→ **Work task**
Restate word for word the part of the material that runs from the line containing "This screenshot has width=498, height=371." through its final line, inclusive, minus the pictures.
╭─ Provided records
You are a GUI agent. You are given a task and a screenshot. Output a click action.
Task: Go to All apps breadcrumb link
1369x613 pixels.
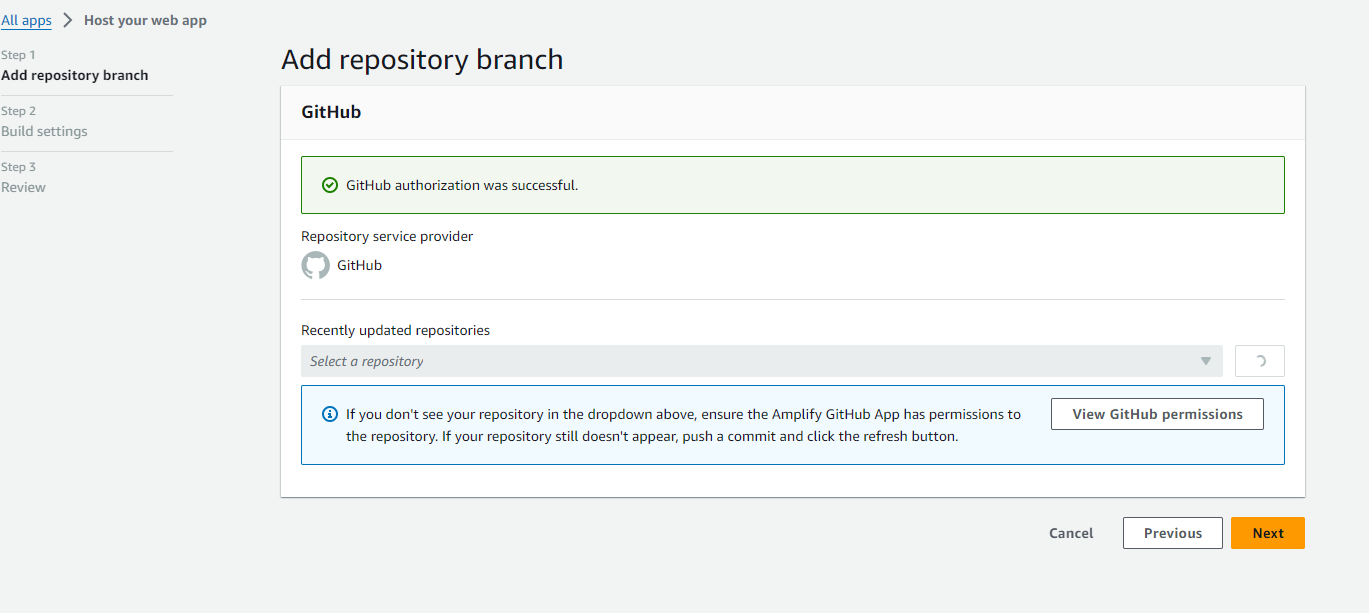coord(26,20)
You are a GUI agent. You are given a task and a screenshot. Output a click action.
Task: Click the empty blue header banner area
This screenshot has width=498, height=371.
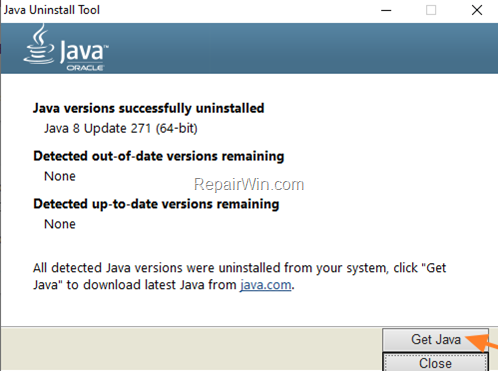(x=300, y=48)
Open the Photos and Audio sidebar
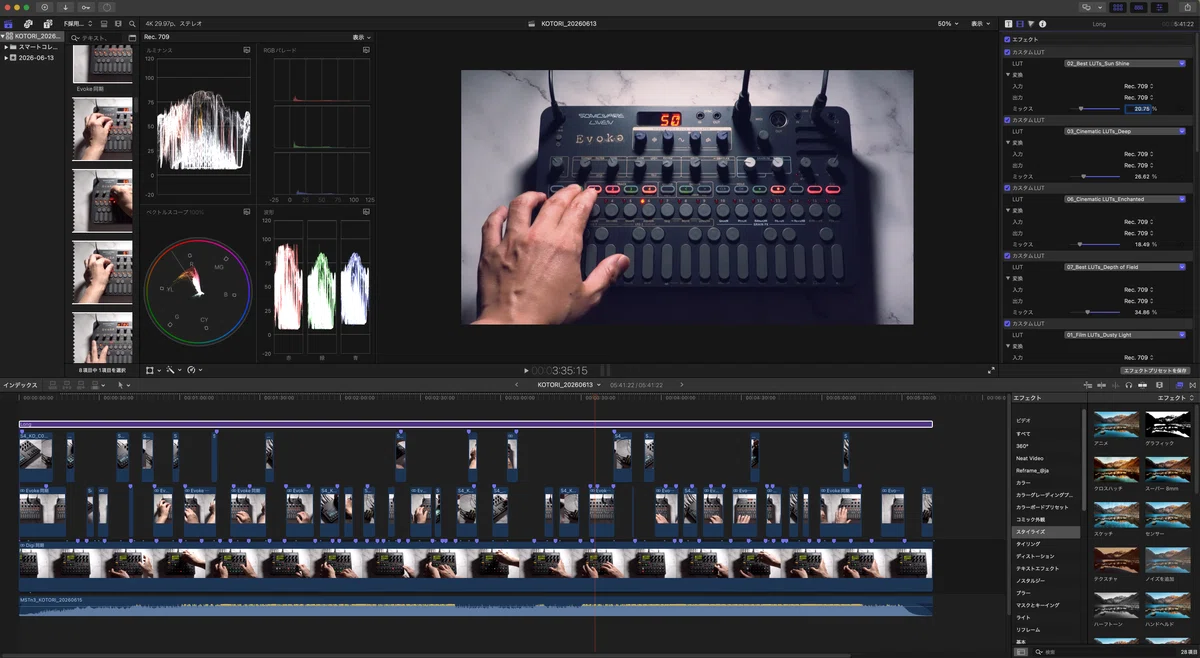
╰─
→ **Task answer**
This screenshot has width=498, height=371.
(x=300, y=48)
Open the Photos and Audio sidebar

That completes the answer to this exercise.